London’s Jeremy Chan (Ikoyi), New Zealand’s Vaughan Mabee (Amisifield) and Japan’s Yoshihiro Imai (Monk) are flying in for the event, with Lake House Daylesford co-owner Alla Wolf-Tasker and Beatrix Bakes founder Natalie Paull headlining the flagship World’s Longest Lunch and Brunch respectively.
Free events also play a major role in this year’s festival, with an open-air bakery Baker’s Dozen setting up shop at Federation Square on April 1-2,
A star-studded sausage sizzle, Celebrity Sausage, will also take place on the same weekend and feature snags cooked by Dees star Christian Petracca, comedian Rhys Nicholson, radio star Chrissie Swan and chef Karen Martini.
Let the festivities begin
Welcome to the 31st Melbourne Food & Wine Festival.

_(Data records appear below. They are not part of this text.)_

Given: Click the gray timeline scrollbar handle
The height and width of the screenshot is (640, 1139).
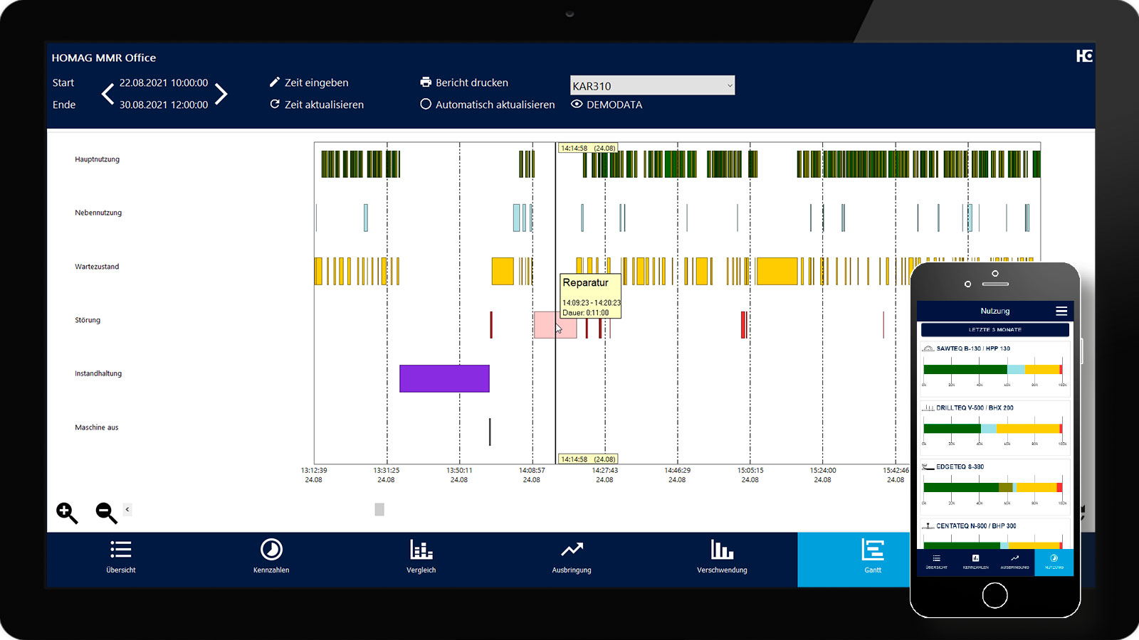Looking at the screenshot, I should click(x=379, y=509).
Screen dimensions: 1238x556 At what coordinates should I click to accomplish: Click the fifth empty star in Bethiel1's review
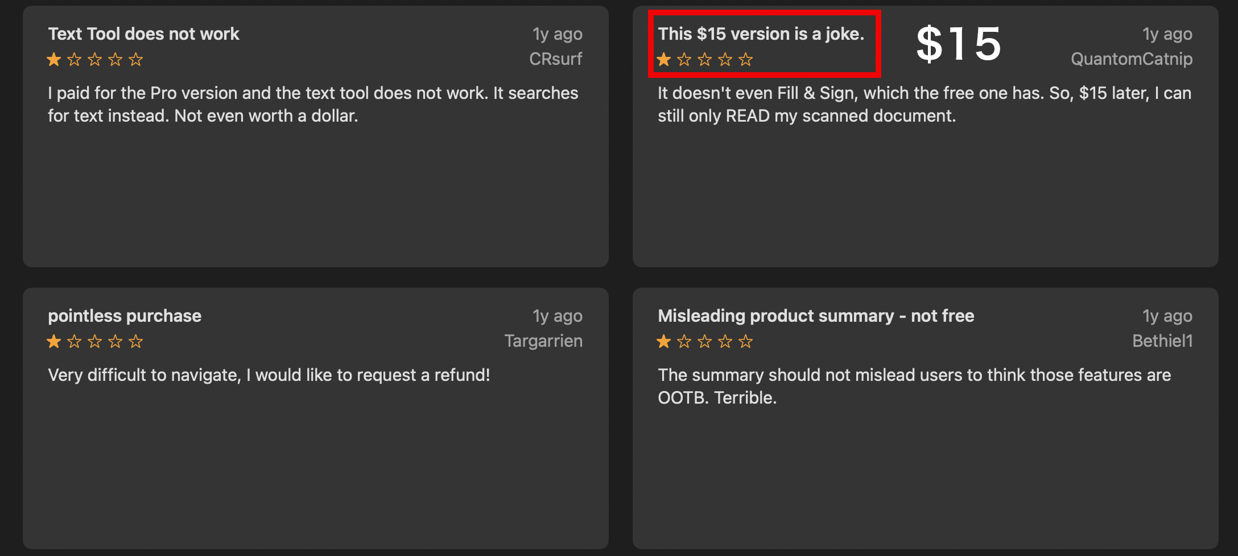746,342
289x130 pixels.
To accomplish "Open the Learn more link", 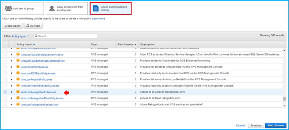I will point(98,19).
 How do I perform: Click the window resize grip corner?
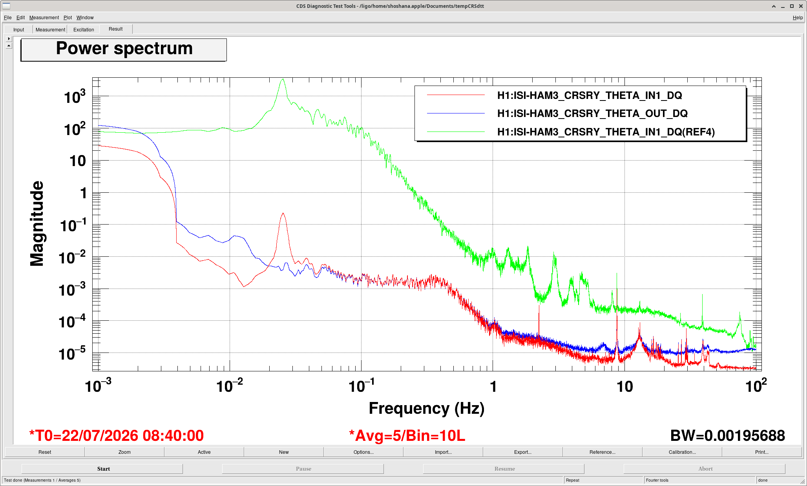pos(802,481)
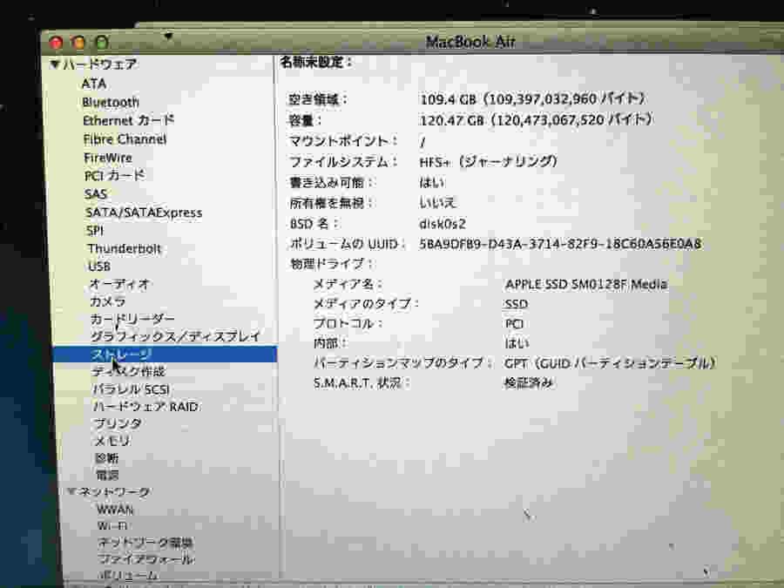The height and width of the screenshot is (588, 784).
Task: Open the Thunderbolt hardware entry
Action: [x=124, y=248]

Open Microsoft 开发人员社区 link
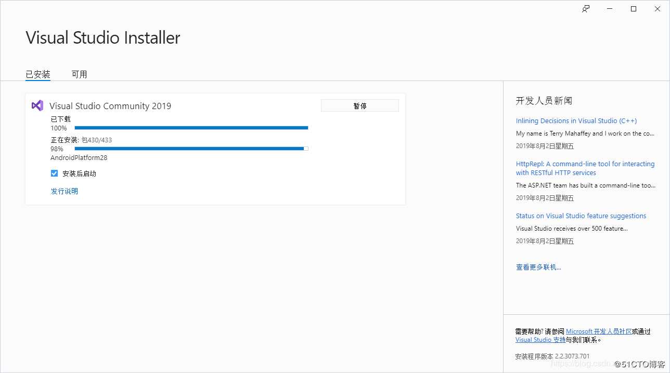pos(599,331)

For the first time in three years we are back with a full-strength program with more than 200 events happening across the city from celebrated international chefs cooking in some of Melbourne’s most prestigious dining rooms, to community events and a heap of free (and tasty) activity happening at Fed Square.
A special warm welcome to the international guests celebrating with us including Melbourne’s own Curtis Stone who joins us from LA, New York’s Danny Bowien, Lee Tiernan and Jeremy Chan jetting in from London and Kyoto’s Yoshihiro Imai.
But we’re also about celebrating local heroes.
We kick off today with our signature event, the World’s Longest Lunch presented by La Trobe Financial.
Culinary icon Alla Wolf-Tasker will be bringing a slice of Daylesford to the Treasury Gardens, preparing a menu for 1800 diners across half a kilometre of dining tables.
We pay tribute to Melbourne’s cafe culture with the World’s Longest Brunch tomorrow which is presented by JAZZ apples and headlined by cult baker Natalie Paull of Beatrix Bakes.
If you haven’t secured a ticket to the Festival yet, don’t worry!
Come and join us at Fed Square over the next ten days where The Convenient Store, presented by 7-Eleven, is popping up with a curated collection of bespoke eats and treats with some of Victoria’s finest talents (fried chicken by Hero’s Karen Martini! A Szechuan lamb sandwich by Lee Ho Fook’s Victor Liong! Slurpee cocktails with Nagambie Gin and Killick Silver rum!)
From 31 March, the Festival Bar opens with drinks by Caretaker’s Cottage and food by Tom Sarafian and on 1-2 April, we take things up a notch with our Baker’s Dozen, Celebrity Sausage and That’s Amore Cucina springing to life.
Go to melbournefoodandwine.com.au for details.
Thank you to our destination partner Visit Victoria, the state government and the City of Melbourne for their support.
The Melbourne Food & Wine Festival is an essential proof-point of the international standing of Victoria’s food and drink offer.
It’s a locus for visitation and storytelling driven by the quality, diversity, depth and richness of the state’s restaurants, cafes, bars, brewing, winemaking and distilling.
More than 70,000 people are expected to join us over this March program and our Regional Edition later in the year celebrating all that is great about Victoria’s world-class food and drink scene.
I look forward to raising a glass (or a sandwich) with you.
Anthea Loucas Bosha is the chief executive of Food + Drink Victoria.